If you would like to use a significance test with a predefined p-value then Fisher's exact test is your choice. We have tried to implement this as efficiently as possible, and it seems to run fairly quickly even with large sample sizes.

If you would prefer to have a score that provides you with a measure of the divergence of the observed from the expected values (given an assumption of independence between the words in the bigram) then the power divergence family is a fine choice. Note that Ll.pm and X2.pm should provide the same results if the data is such that no asymptotic assumptions are being violated. If you observe difference values for the same bigram from these tests, then one of them is flawed! You can't be sure which one it is either. There is some very fine background material on the issue of the likelihood ratio (G^2) versus Pearson's test (X^2) in the following:

        @book{ReadC88,
        author={Read, T. and Cressie, N.},
        title={Goodness of fit Statistics for Discrete Multivariate Data},
        year = {1988},
        address = {New York, NY},
        publisher = {Springer-Verlag}}

If you are interested in Mutual information, then you have it, and you have the closely related alternative measure the Dice Coefficient.

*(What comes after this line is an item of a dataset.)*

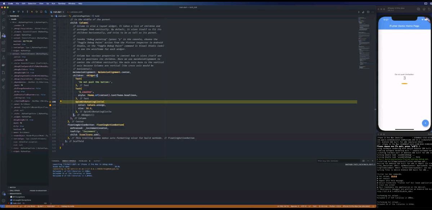Switch to the TERMINAL panel tab

tap(55, 161)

How do I interpret the values of these test scores?

Carefully. Subjectively. Creatively.

For all of the tests, a higher score means a stronger measure of association among the words in the bigram.

In general, we prefer to make comparisons among the tests based on the different rankings they assign rather than the absolute scores they return. However, you can directly compare the scores from the likelihood ratio (Ll.pm) and Pearson's test (X2.pm). Otherwise, you should not think of comparing these scores because they are apples and oranges. The rank program (rank.pl) ranks the bigrams as scored by any two given measures and will produce a table and rank correlation coefficient showing how they compare. Please note however that you should not include a right sided or two sided Fisher's test in such comparisons since they do not follow the convention that a higher score means that there is greater association between the bigrams. These tests should not be compared to others with the rank.pl program!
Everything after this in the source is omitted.